Vu que je n’avais pas le droit d’amener plus de deux potes à la fois à la maison, il était hors de question d’organiser une boum chez moi. Je ne fus que passif sur ces événements et ce fut aussi bien. Ma mère ne voulait pas de bordel chez elle et, les chiens ne faisant pas des chats, j’ai toujours été plus ou moins dans ce trip.

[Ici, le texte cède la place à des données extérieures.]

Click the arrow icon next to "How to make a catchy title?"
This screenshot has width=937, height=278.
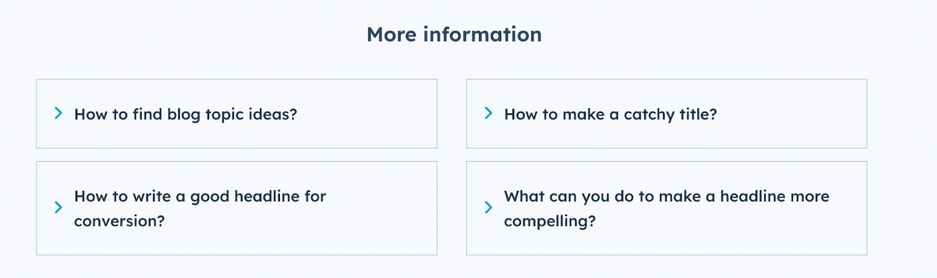488,113
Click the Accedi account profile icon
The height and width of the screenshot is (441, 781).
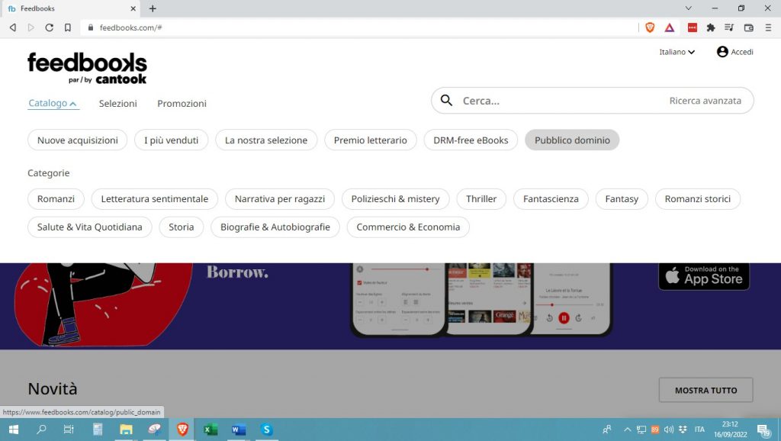pyautogui.click(x=722, y=52)
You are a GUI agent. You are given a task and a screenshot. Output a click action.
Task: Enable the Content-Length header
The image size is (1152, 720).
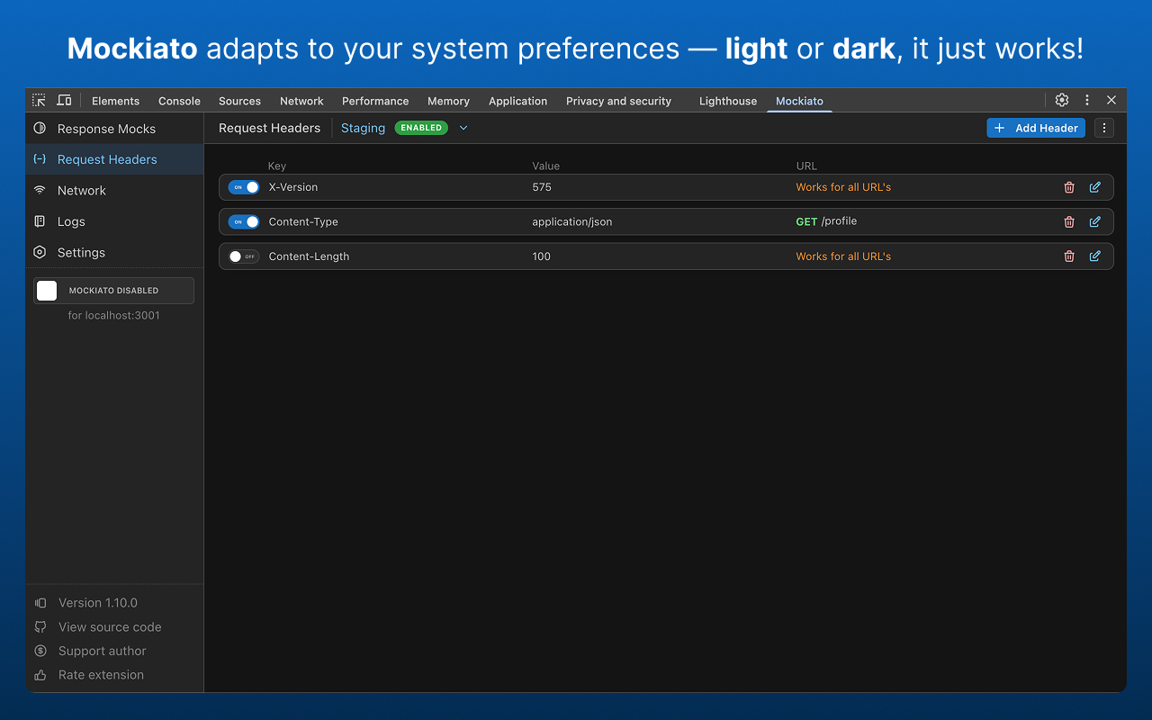(x=244, y=256)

Ma première boum eut lieu en 1985, elle était organisée par K., une fille de ma classe, une précieuse assez ridicule. Ben oui, quand on a 11/12 ans et que l’on se prend pour une femme, avec tout le déguisement qui va avec (cheveux permanentés, fringues chics, maquillage recouvrant les boutons d’acné et attitudes), et tout ça parce qu’on a eu ses premières règles le mois dernier, ça ne peut que donner envie de mettre des claques. Ou ça excite. Chez moi, c’était un mélange des deux. K. me plaisait beaucoup, ce côté sophistiqué m’attirait, comme il attirera toujours les frustrés. J’avais quoi ? 12 ans et demi maxi, aucune expérience, quelques images en tête furtivement volées dans les Newlook de mon père, alors forcément, le moindre truc féminin clinquant exhibés sous mes yeux trop neufs brillait de mille feux.

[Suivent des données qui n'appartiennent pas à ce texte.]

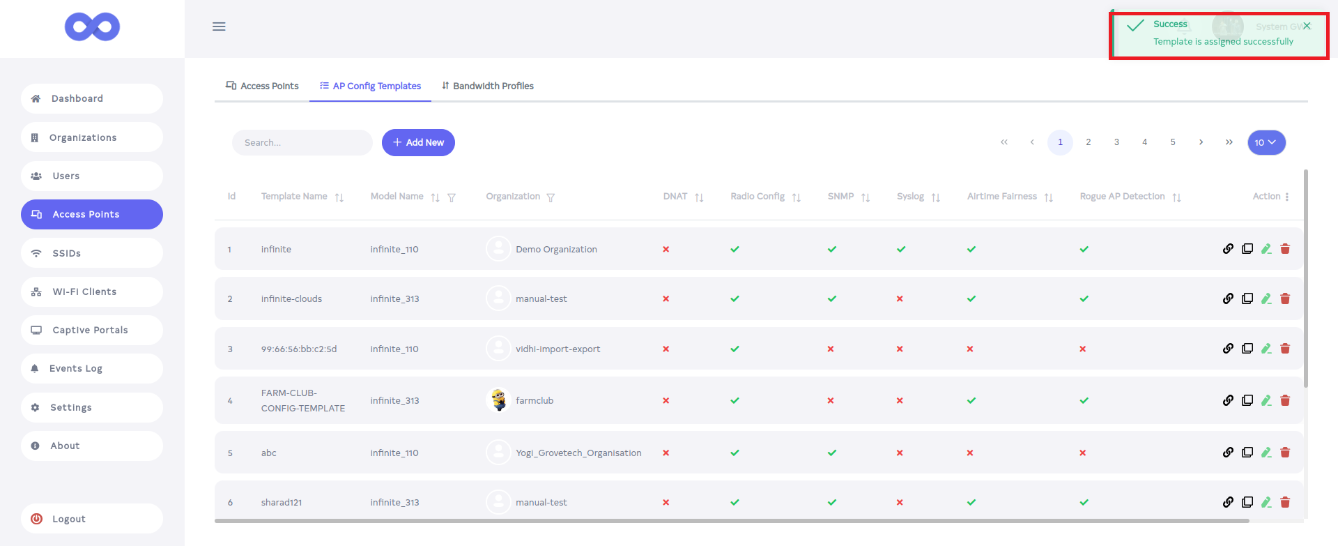Click filter icon on Model Name column
This screenshot has width=1338, height=546.
(x=452, y=197)
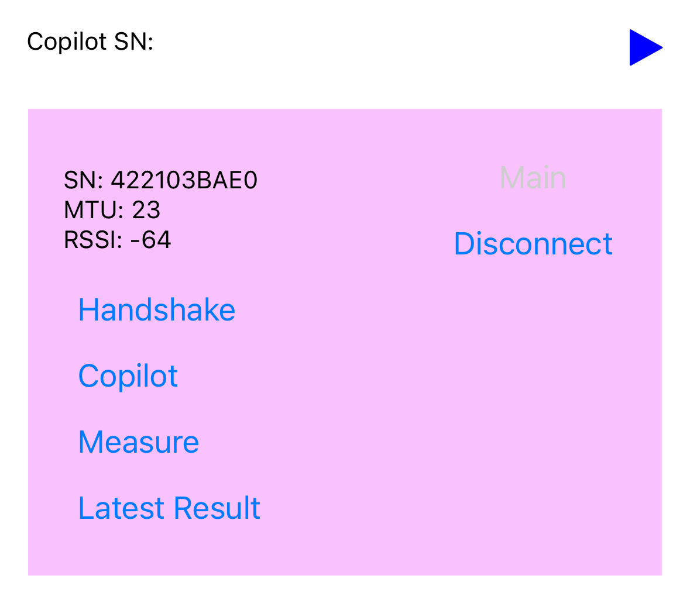The image size is (690, 596).
Task: Click the MTU: 23 readout
Action: 112,210

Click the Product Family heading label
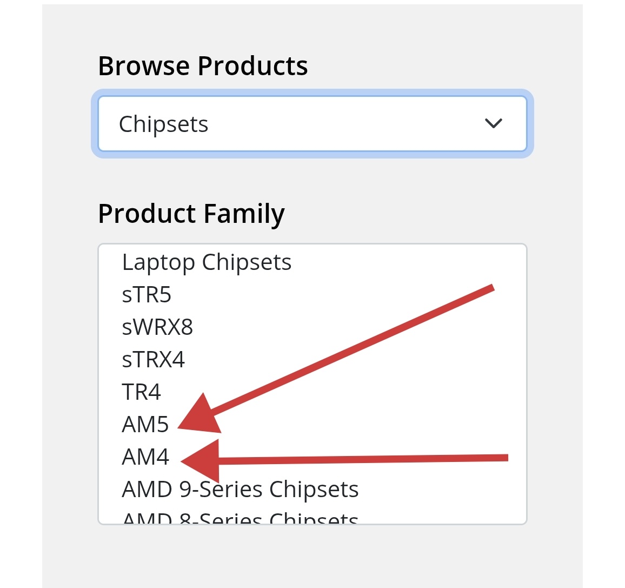[x=191, y=214]
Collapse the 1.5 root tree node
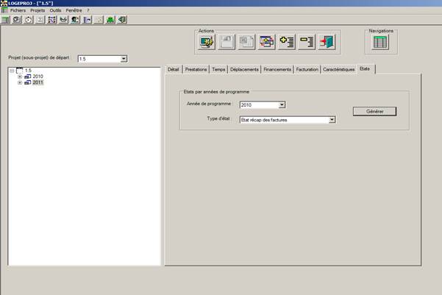Image resolution: width=442 pixels, height=295 pixels. point(12,70)
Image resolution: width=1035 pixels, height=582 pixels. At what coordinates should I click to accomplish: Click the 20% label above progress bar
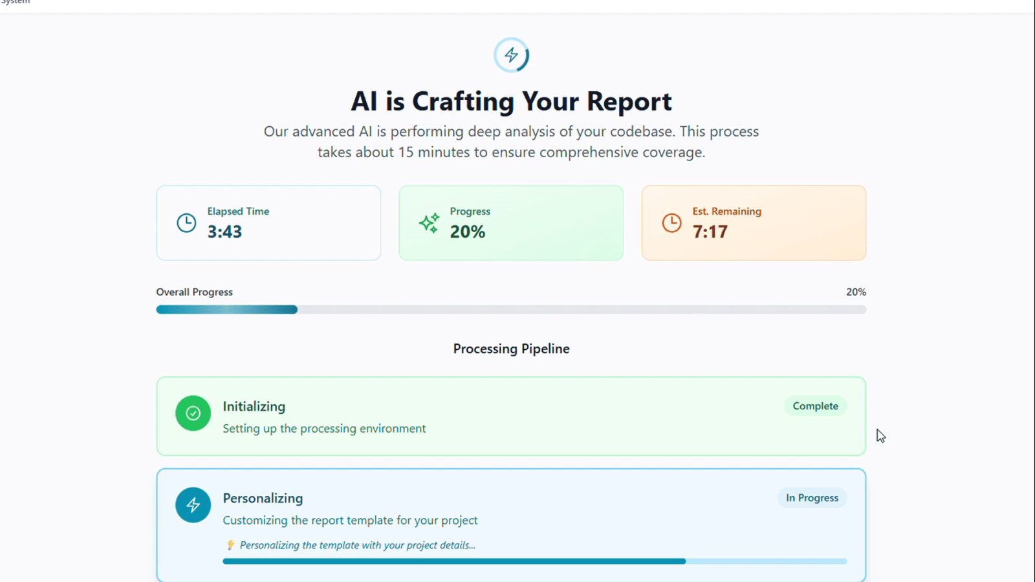tap(856, 292)
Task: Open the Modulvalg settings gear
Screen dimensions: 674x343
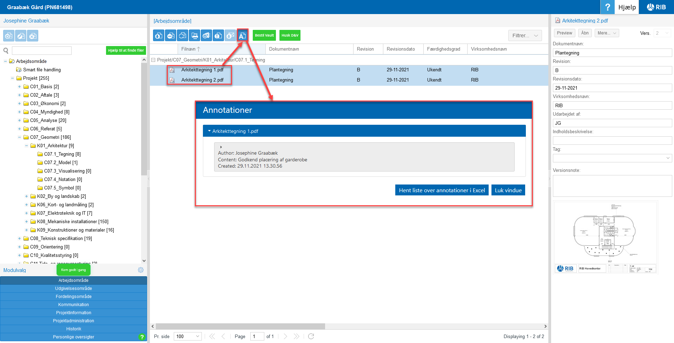Action: coord(141,270)
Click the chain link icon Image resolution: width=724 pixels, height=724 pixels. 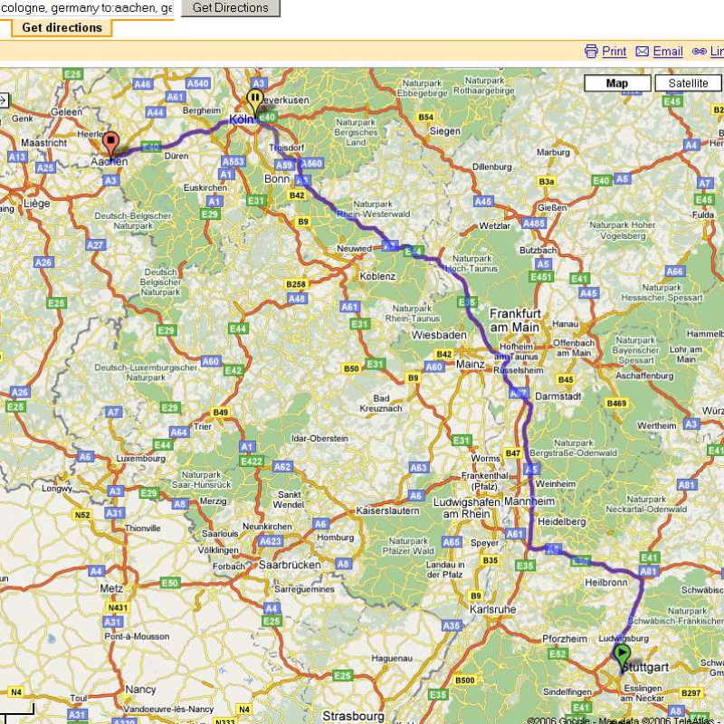pos(699,52)
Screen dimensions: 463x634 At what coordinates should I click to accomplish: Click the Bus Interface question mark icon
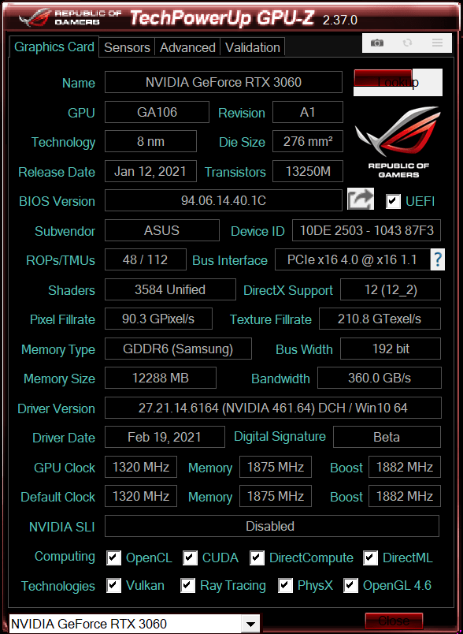(x=438, y=259)
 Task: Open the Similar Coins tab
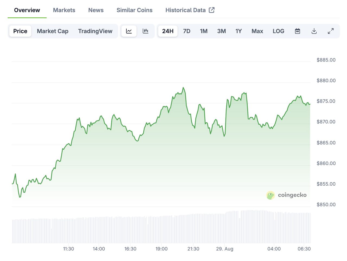tap(134, 10)
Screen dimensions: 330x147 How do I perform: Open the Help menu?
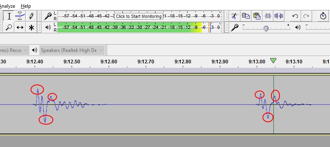pyautogui.click(x=26, y=6)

Pour les invitations, K. fut fidèle à elle-même et fit les choses en grandes pompes, distribuant petits cartons personnalisés à tous ses amis ou assimilés. Les ringards de la classe, ceux portant débardeurs à losanges, coupe au bol et baskets sans marque, furent impitoyablement ignorés.
Faisant rire la belle avec des blagues datant (déjà) de l’école primaire, s’asseyant toujours à côté de moi en cours de dessin, sachant très bien que je lui ferai son boulot en échange d’un sourire, je reçus mon accréditation assez rapidement. Cela me soulagea car cela signifiait que je faisais partie du club. L’intégration, l’acceptation, ce sont les piliers de l’adolescence. Il faut en être. A tout prix. Même si c’est d’un club de cons.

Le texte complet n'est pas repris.